Primarie e liste uniche ovunque

Un conclave di tre giorni. Laboratorio ulivista a porte chiuse, nella Bologna del Professore. Organizza governaper. Ha aperto ieri sera Arturo Parisi, chiuderà Romano Prodi. In mezzo, professori ed esperti. E un «documento d´ingresso» firmato dal presidente dell´assemblea federale della Margherita e da Filippo Andreatta, Gregorio Gitti, Salvatore Vassallo e Franco Mosconi destinato ad aprire nuove frontiere e a far riemergere vecchie ferite. La prospettiva del Partito democratico è spinta fino alle “estreme conseguenze”: l´addio ai vecchi partiti, il «nuovo inizio», come è scritto nel testo. Primarie per tutti o almeno per tutte le cariche monocratiche del centrosinistra, dal premier, ai sindaci, ai presidenti di regioni e province. Liste comuni in tutti «gli organi assembleari», non solo dunque alla Camera come hanno appena deciso Ds e Margherita, ma anche al Senato e negli enti locali. Incompatibilità secca tra incarichi di governo ed elezione al Parlamento. È la strada per non sfoltire l´eventuale maggioranza (con la nuova legge elettorale non potrà essere maggiore di 340 deputati), ma anche per inserire, tra vice ministri e sottosegretari, «personalità che non siano necessariamente espressione dei partiti ma che si riconoscano nel progetto del partito dei democratici». Ce n´è abbastanza per far sussultare l´intera alleanza dell´Unione.

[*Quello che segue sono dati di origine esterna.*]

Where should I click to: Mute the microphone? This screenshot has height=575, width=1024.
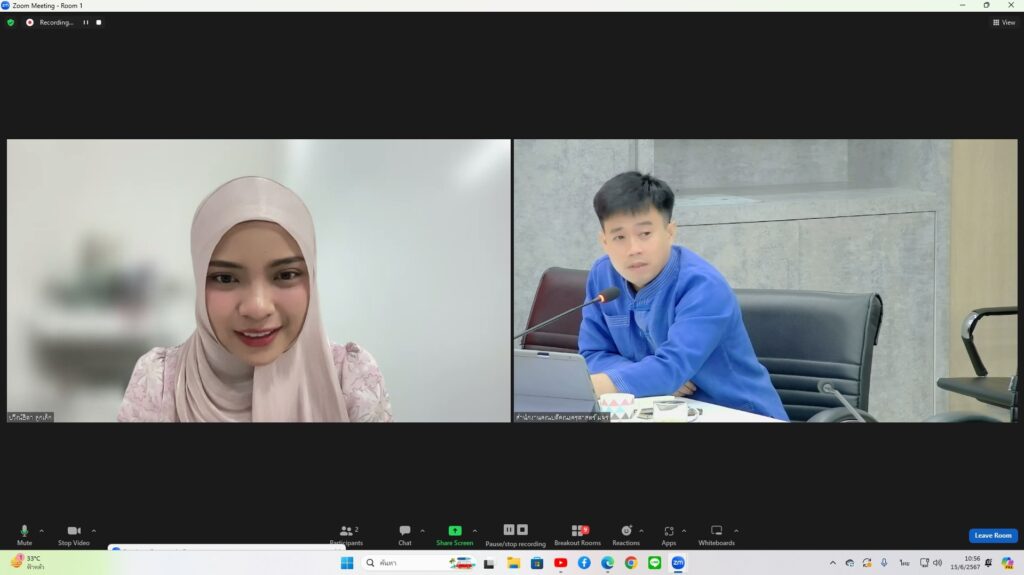[24, 535]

In pratica il documento muove dalla lettera di Giuliano Amato e Arturo Parisi a Repubblica. Ma la sviluppa, va molto oltre, detta le regole del centrosinistra. Si parte dalla difesa del maggioritario, delle formule introdotte dal Mattarellum. E dalle primarie, che hanno salvaguardato molto di quell´esperienza. Perciò la consultazione del 16 ottobre ha introdotto «il principio secondo cui se il leader viene per qualche ragione messo in discussione nel corso della legislatura, non vi sono alternative sensate ad uno scioglimento anticipato delle Camere». Bisogna tornare alla norma del 1993, ma in attesa del nuovo Parlamento qualcosa l´Unione e l´Ulivo può prepararla da subito. «A noi pare – si legge nel documento di governareper – che la prima condizione per favorire la progressiva integrazione sovra-partitica consista nell´escludere, da subito, una competizione elettorale diretta tra le diverse componenti dell´Ulivo. Se la lista unitaria dell´Ulivo per le prossime elezioni politiche vuole davvero essere il primo passo verso il Partito dei democratici non ci sono ragioni per cui la si debba presentare solo in una delle due Camere». Viene perciò confermato il valore dei gruppi unici: «La sede nella quale l´unità dell´Ulivo deve essere messa immediatamente alla prova è il Parlamento, così come, più in generale, in tutti gli organi rappresentativi a carattere assembleare (consigli comunali, provinciali, regionali). Non avrebbe alcun senso presentare liste unitarie per poi dividersi all´indomani delle elezioni». E più nel dettaglio «sia il gruppo unitario della Camera sia quello del Senato dovrebbe avere naturalmente un capogruppo unico. Laddove si intende che verosimilmente ciascuna dei due attuali partiti esprimerebbe uno dei due capigruppo». Ricorre spesso, nel testo, la formula «non necessariamente riferite agli attuali partiti». Anche nel capitolo dedicato ai gruppi parlamentari «una somma di componenti, non necessariamente riferite agli attuali partiti, e una somma di singoli parlamentari». E questo schema regge anche grazie a una ferrea incompatibilità tra incarichi di governo e quelli parlamentari.

Obbiettivo finale è il partito democratico. Il cui problema non sono le famiglie europee, si legge nel documento-Parisi, ma la volontà. «Il vero nodo da sciogliere riguarda il superamento, reciproco e simultaneo, della logica delle appartenenze. I leader del centrosinistra che vogliano prendere sul serio l´opportunità e la sfida di fare dell´Ulivo il Partito dei democratici devono gettare il cuore oltre l´ostacolo delle convenienze di breve termine delle loro burocrazie, in nome di un progetto del quale nessuno, se non gli elettori in fila davanti ai gazebo delle primarie, può vantare la primogenitura». E i timori, le resistenze di chi tiene alle proprie bandiere, possono essere superati. «La difesa delle storie e delle identità di ciascuno è iscritta nei cromosomi dell´Ulivo».